Dans l’intervalle – entre le 22.06.2018 et le 1.01.2019 –, les propriétaires de locaux à destination d’habitation souhaitant les affecter à la destination « autres hébergements touristiques » devaient donc impérativement solliciter auprès de l’autorité d’urbanisme de Nantes leur changement de destination via un dossier DP.

Le Maire s’est échiné à s’opposer à de telles DP.

Pour éviter leur délivrance avant le 1.01.2019, il a donc opté pour la dilation du point de départ du délai d’instruction en imposant aux déclarants de compléter leurs dossiers par des pièces nullement exigées par le Code de l’urbanisme. Ainsi, le point de départ du délai d’instruction d’un mois était automatiquement reporté à la date où le dossier était complété et, dans le « meilleur des cas », après le 1.01.2019 …

Le Tribunal administratif de Nantes a bien compris le détournement de pouvoir et de procédure auquel se prêtait l’autorité d’urbanisme nantaise. Il n’a donc pas hésité à donner raison aux requérants soutenant, à l’aune du Code de l’urbanisme, que le délai d’instruction d’un mois de leurs DP courrait à compter de la complétude de leurs dossiers. Que la demande de nouvelles pièces non-listées et non-exigées par le Code ne pouvait avoir eu pour effet de décaler le point de départ dudit délai d’instruction.

Les juges nantais ont ainsi reconnu que les 3 dossiers DP avaient donné lieu à trois décisions de non-opposition tacites délivrées au terme du délai d’un mois suivant l’enregistrement des 3 dossiers complets en Mairie. Et donc rejeté l’argumentation de la Commune faisant partir le délai d’instruction au jour où les pièces irrégulièrement sollicitées étaient communiquées à l’instructeur.

3°/ Par son arrêt du 9.12.2022 publié au Recueil Lebon, le Conseil d’Etat opère un revirement de sa position en s’alignant sur celle du Tribunal administratif de Nantes.

Au point 5. de son arrêt il juge littéralement et exhaustivement ce qui suit dans un considérant de principe :

« 5. Il résulte de ces dispositions [T. 423-22, R. 423-23, R. 423-38, R. 423-39, R. 423-41 et R. 424-1] qu’à l’expiration du délai d’instruction tel qu’il résulte de l’application des dispositions du Chap. III du Titre II du Livre IV du Code de l’urbanisme relatives à l’instruction des DP, des demandes de PC, PA ou de PD, naît une décision de non-opposition à DP ou un permis tacite.
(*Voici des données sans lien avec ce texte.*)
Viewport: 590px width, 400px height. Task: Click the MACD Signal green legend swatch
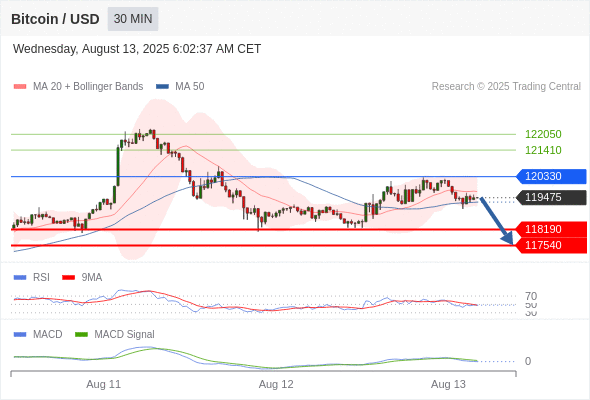(x=81, y=335)
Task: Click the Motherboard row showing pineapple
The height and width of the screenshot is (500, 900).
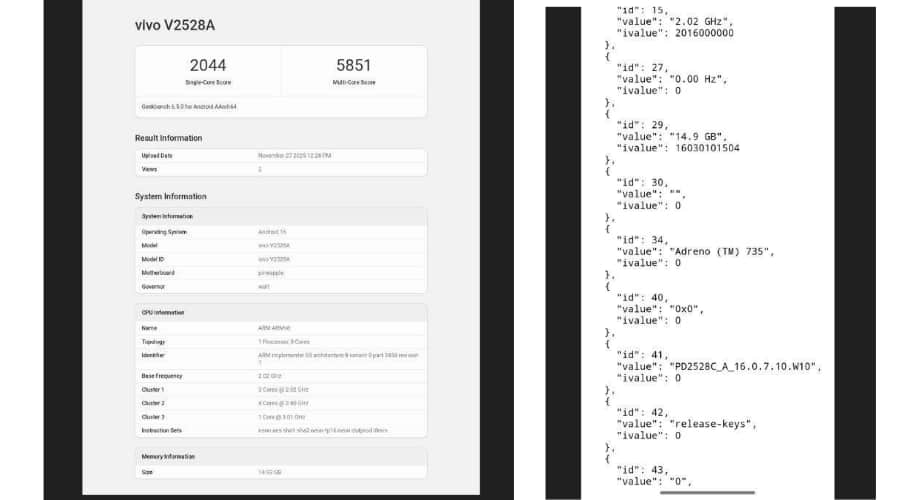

En application de ces dispositions, le délai d’instruction n’est ni interrompu, ni modifié par une demande, illégale, tendant à compléter le dossier par une pièce qui n’est pas exigée en application du Livre IV de la partie réglementaire du Code de l’urbanisme. Dans ce cas, une décision de non-opposition à DP ou un permis tacite naît à l’expiration du délai d’instruction, sans qu’une telle demande puisse y faire obstacle »

Cette décision de la Haute juridiction est heureuse. Elle circonscrit l’abus de pouvoir des autorités d’urbanisme.

Si d’autres efforts restent à faire, un pas important vient d’être réalisé.